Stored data
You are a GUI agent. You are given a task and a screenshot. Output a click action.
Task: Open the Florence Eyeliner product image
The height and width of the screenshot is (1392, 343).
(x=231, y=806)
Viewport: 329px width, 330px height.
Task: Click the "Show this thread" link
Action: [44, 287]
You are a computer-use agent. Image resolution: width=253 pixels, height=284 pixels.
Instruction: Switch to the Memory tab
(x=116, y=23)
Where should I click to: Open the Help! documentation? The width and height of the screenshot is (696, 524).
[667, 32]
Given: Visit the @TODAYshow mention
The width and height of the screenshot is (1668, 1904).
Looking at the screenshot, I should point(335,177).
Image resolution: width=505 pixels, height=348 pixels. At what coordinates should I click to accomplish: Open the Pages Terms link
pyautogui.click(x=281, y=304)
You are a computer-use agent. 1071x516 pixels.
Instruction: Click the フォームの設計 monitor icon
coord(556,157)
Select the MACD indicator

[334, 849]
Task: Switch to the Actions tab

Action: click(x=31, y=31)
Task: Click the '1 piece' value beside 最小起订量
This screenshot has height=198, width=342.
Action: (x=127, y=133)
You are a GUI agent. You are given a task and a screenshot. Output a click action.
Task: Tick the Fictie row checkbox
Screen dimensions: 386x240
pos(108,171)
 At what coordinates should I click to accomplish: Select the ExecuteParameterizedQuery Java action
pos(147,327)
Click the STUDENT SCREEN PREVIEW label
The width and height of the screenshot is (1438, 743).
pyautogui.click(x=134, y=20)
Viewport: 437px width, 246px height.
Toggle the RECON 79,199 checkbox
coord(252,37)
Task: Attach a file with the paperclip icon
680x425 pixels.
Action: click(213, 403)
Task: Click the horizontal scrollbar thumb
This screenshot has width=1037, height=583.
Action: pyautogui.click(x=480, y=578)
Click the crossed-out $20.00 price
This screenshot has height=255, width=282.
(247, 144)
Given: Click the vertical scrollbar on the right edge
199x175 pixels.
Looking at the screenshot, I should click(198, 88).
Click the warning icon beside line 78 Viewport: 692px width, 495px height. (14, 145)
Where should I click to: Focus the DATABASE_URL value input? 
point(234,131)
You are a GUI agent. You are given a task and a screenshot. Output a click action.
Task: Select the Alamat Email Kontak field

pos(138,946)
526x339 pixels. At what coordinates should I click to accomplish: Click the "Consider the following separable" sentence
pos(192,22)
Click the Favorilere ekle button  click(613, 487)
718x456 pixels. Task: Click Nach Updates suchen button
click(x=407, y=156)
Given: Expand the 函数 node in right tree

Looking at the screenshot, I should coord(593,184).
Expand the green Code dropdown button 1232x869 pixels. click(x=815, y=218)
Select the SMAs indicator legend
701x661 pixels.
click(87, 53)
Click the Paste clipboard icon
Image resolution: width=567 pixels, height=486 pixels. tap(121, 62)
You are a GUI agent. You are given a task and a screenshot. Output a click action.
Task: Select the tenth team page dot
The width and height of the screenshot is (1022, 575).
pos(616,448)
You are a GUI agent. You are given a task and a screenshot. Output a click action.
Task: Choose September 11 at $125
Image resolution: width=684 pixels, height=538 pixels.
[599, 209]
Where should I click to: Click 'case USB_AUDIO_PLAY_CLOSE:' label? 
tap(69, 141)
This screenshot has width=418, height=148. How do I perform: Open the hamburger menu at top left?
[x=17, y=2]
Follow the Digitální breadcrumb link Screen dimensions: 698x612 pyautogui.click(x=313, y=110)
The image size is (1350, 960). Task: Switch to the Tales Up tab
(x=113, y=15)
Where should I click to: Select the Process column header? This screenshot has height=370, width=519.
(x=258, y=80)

Activity —
Return every line from the entries above that contains the word "scrollbar".

Output for this exercise —
Task: Click the horizontal scrollbar thumb
Given: Click the vertical scrollbar on the right edge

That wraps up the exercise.